▶ [EXERCISE GOAL]
Every entry in the data below needs to be repeated exactly.

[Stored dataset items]
BEGIN

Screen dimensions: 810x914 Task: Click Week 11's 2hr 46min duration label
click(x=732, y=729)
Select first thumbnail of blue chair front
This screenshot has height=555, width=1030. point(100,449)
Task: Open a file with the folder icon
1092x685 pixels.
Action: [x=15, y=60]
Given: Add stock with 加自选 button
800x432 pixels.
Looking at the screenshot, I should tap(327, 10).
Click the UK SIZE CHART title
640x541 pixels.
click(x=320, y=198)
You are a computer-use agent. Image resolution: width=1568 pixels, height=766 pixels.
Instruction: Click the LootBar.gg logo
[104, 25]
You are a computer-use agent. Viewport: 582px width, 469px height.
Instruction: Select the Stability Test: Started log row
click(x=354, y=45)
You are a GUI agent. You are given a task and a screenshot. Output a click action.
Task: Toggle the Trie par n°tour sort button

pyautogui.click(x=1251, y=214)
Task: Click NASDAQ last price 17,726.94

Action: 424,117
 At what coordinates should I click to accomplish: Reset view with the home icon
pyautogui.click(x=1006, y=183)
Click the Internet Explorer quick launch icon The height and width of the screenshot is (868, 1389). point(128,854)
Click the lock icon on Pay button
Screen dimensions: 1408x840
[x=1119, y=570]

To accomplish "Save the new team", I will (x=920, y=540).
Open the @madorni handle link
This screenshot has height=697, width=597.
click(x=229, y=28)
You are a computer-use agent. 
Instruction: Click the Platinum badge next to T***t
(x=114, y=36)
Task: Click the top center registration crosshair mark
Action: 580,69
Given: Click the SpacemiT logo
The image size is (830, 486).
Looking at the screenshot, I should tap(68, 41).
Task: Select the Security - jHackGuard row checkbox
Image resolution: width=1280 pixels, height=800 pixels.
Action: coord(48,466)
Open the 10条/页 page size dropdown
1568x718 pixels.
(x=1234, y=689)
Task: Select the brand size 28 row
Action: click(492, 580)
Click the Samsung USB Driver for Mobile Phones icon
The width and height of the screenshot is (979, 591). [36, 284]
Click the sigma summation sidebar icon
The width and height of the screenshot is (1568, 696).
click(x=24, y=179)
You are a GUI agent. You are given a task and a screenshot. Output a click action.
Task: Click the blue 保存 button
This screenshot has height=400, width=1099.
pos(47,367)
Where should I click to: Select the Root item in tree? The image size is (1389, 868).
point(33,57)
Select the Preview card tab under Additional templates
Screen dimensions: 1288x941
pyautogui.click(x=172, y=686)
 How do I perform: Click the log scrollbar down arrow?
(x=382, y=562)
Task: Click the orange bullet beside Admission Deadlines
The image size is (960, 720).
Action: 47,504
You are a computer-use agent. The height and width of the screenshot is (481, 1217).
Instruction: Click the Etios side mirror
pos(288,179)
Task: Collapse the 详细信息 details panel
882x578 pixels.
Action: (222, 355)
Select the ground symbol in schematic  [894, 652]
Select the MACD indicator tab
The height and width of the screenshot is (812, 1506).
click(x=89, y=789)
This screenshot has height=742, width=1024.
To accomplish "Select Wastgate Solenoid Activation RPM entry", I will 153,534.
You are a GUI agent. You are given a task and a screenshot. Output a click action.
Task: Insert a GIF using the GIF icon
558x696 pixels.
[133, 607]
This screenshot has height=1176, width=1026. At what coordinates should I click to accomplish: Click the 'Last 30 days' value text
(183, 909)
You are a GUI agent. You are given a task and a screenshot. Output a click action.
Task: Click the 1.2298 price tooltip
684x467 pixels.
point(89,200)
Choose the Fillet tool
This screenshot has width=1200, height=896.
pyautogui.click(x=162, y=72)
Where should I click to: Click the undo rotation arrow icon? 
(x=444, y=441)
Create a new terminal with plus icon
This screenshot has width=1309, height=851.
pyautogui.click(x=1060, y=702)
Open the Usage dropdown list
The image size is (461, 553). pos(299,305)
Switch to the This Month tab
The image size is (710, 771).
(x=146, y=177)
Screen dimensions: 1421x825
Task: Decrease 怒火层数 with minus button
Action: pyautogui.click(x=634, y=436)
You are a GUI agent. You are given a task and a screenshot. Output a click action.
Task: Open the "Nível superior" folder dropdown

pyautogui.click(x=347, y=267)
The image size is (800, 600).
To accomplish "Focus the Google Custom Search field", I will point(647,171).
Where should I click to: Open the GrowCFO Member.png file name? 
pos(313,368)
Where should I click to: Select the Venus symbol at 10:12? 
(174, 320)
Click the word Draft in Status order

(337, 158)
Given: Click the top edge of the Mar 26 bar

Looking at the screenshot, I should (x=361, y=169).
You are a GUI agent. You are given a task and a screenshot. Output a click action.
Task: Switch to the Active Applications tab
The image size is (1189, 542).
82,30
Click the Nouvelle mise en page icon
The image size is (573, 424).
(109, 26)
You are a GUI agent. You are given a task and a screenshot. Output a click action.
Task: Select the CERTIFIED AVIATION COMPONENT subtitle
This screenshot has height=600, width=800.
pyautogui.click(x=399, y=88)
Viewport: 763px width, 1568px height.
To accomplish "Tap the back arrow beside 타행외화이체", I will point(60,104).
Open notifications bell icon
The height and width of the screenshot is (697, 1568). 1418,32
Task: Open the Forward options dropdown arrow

END

▶ [ANSWER]
Screen dimensions: 810x914 Task: Click Week 11's 2hr 46min duration label
click(x=732, y=729)
Select first thumbnail of blue chair front
This screenshot has height=555, width=1030. point(100,449)
Task: Open a file with the folder icon
1092x685 pixels.
Action: [x=15, y=60]
Given: Add stock with 加自选 button
800x432 pixels.
Looking at the screenshot, I should tap(327, 10).
Click the UK SIZE CHART title
640x541 pixels.
click(x=320, y=198)
You are a computer-use agent. Image resolution: width=1568 pixels, height=766 pixels.
Instruction: Click the LootBar.gg logo
[104, 25]
You are a computer-use agent. Viewport: 582px width, 469px height.
Instruction: Select the Stability Test: Started log row
click(x=354, y=45)
You are a GUI agent. You are given a task and a screenshot. Output a click action.
Task: Toggle the Trie par n°tour sort button

pyautogui.click(x=1251, y=214)
Task: Click NASDAQ last price 17,726.94

Action: 424,117
 At what coordinates should I click to accomplish: Reset view with the home icon
pyautogui.click(x=1006, y=183)
Click the Internet Explorer quick launch icon The height and width of the screenshot is (868, 1389). point(128,854)
Click the lock icon on Pay button
Screen dimensions: 1408x840
[x=1119, y=570]

To accomplish "Save the new team", I will (x=920, y=540).
Open the @madorni handle link
This screenshot has height=697, width=597.
click(x=229, y=28)
You are a computer-use agent. 
Instruction: Click the Platinum badge next to T***t
(x=114, y=36)
Task: Click the top center registration crosshair mark
Action: 580,69
Given: Click the SpacemiT logo
The image size is (830, 486).
Looking at the screenshot, I should tap(68, 41).
Task: Select the Security - jHackGuard row checkbox
Image resolution: width=1280 pixels, height=800 pixels.
Action: coord(48,466)
Open the 10条/页 page size dropdown
1568x718 pixels.
(x=1234, y=689)
Task: Select the brand size 28 row
Action: click(492, 580)
Click the Samsung USB Driver for Mobile Phones icon
The width and height of the screenshot is (979, 591). [36, 284]
Click the sigma summation sidebar icon
The width and height of the screenshot is (1568, 696).
click(x=24, y=179)
You are a GUI agent. You are given a task and a screenshot. Output a click action.
Task: Click the blue 保存 button
This screenshot has height=400, width=1099.
pos(47,367)
Where should I click to: Select the Root item in tree? The image size is (1389, 868).
point(33,57)
Select the Preview card tab under Additional templates
Screen dimensions: 1288x941
pyautogui.click(x=172, y=686)
 How do I perform: Click the log scrollbar down arrow?
(x=382, y=562)
Task: Click the orange bullet beside Admission Deadlines
The image size is (960, 720).
Action: 47,504
You are a computer-use agent. The height and width of the screenshot is (481, 1217).
Instruction: Click the Etios side mirror
pos(288,179)
Task: Collapse the 详细信息 details panel
882x578 pixels.
Action: (222, 355)
Select the ground symbol in schematic  [894, 652]
Select the MACD indicator tab
The height and width of the screenshot is (812, 1506).
click(x=89, y=789)
This screenshot has height=742, width=1024.
To accomplish "Select Wastgate Solenoid Activation RPM entry", I will 153,534.
You are a GUI agent. You are given a task and a screenshot. Output a click action.
Task: Insert a GIF using the GIF icon
558x696 pixels.
[133, 607]
This screenshot has height=1176, width=1026. At what coordinates should I click to accomplish: Click the 'Last 30 days' value text
(183, 909)
You are a GUI agent. You are given a task and a screenshot. Output a click action.
Task: Click the 1.2298 price tooltip
684x467 pixels.
point(89,200)
Choose the Fillet tool
This screenshot has width=1200, height=896.
pyautogui.click(x=162, y=72)
Where should I click to: Click the undo rotation arrow icon? 
(x=444, y=441)
Create a new terminal with plus icon
This screenshot has width=1309, height=851.
pyautogui.click(x=1060, y=702)
Open the Usage dropdown list
The image size is (461, 553). pos(299,305)
Switch to the This Month tab
The image size is (710, 771).
(x=146, y=177)
Screen dimensions: 1421x825
Task: Decrease 怒火层数 with minus button
Action: pyautogui.click(x=634, y=436)
You are a GUI agent. You are given a task and a screenshot. Output a click action.
Task: Open the "Nível superior" folder dropdown

pyautogui.click(x=347, y=267)
The image size is (800, 600).
To accomplish "Focus the Google Custom Search field", I will point(647,171).
Where should I click to: Open the GrowCFO Member.png file name? 
pos(313,368)
Where should I click to: Select the Venus symbol at 10:12? 
(174, 320)
Click the word Draft in Status order

(337, 158)
Given: Click the top edge of the Mar 26 bar

Looking at the screenshot, I should (x=361, y=169).
You are a GUI agent. You are given a task and a screenshot. Output a click action.
Task: Switch to the Active Applications tab
The image size is (1189, 542).
82,30
Click the Nouvelle mise en page icon
The image size is (573, 424).
(109, 26)
You are a GUI agent. You are given a task and a screenshot. Output a click action.
Task: Select the CERTIFIED AVIATION COMPONENT subtitle
This screenshot has height=600, width=800.
pyautogui.click(x=399, y=88)
Viewport: 763px width, 1568px height.
To accomplish "Tap the back arrow beside 타행외화이체", I will point(60,104).
Open notifications bell icon
The height and width of the screenshot is (697, 1568). 1418,32
Task: Open the Forward options dropdown arrow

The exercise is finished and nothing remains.